As a writer, though, I find myself looking at the effect of Edison’s inventions – the phonograph, movie camera, and lightbulb, if you hadn’t paid attention in the fifth grade – the ways they affected society, business, even government both in the short term, and across decades as others refined and improved on them. How will the things Jobs created (no quibbling about “invented,” either; Edison had a research lab just like Jobs did, and he still gets credit for the invention itself) have changed the world by the end of the 21st century? What will his inventions (the Apple ][e, Macintosh, Pixar, iPod, iPhone, and iPad, if you weren’t keeping score) have become by then?
Edison’s movie camera has less resemblance to the Red camera of today than the Apple ][e or 1st generation Mac resembles the Macbook Air. There’s a lot of ground to cover before the Mac, the iPhone, or the iPad have altered society to the same degree as movie cameras, recorded music, or affordable lightbulbs. Spend just a few seconds pondering that one and you can see how little the world we live in would resemble one without any one of those three inventions.
So this brings me to what is more-or-less my point: how do we, as authors, delve into that future and see some of where society will go with these devices and the habits (and industries) they create? P. K. Dick saw autonomous robots that could hear what was said to them and respond with words, but he described those robots as having thousands of, essentially, tiny tape decks that could play back the individual words & phrases required to react to the human and his or her words.

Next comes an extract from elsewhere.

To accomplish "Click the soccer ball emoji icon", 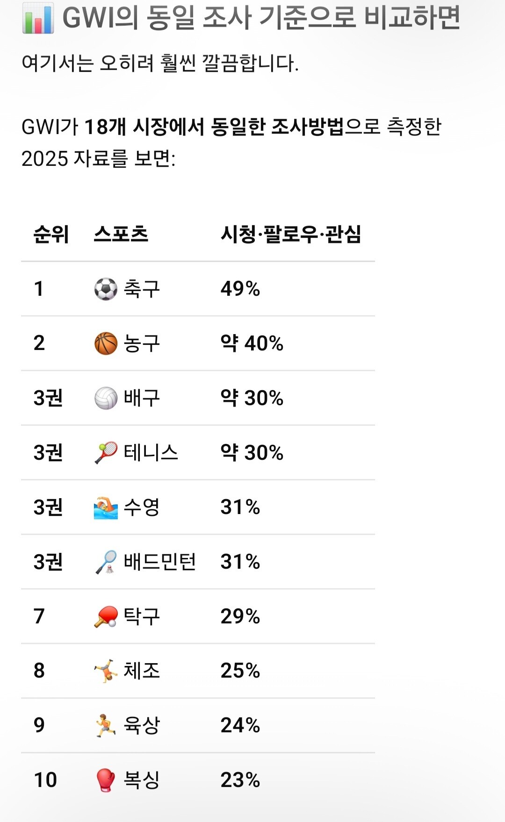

Golden Age SF managed to foresee a lot of things, but none of the predicted technologies (that I’ve ever noticed) included digital storage media. Tape and disks abound in old SF. The uses of lasers are also under-predicted. How do we avoid these mistakes?
Trick question, of course; we don’t; because they aren’t mistakes. The things successfully “predicted” by SF tend to get invented in the real world promptly following their debut in fiction. Heinlein’s waldos and waterbeds came from his books, not from a vacuum.
So we do what we can to see where technology is going, in a way that will be believable to the reader and – most importantly – serves the story. The future world Steve will continue to create for decades to come will take care of itself.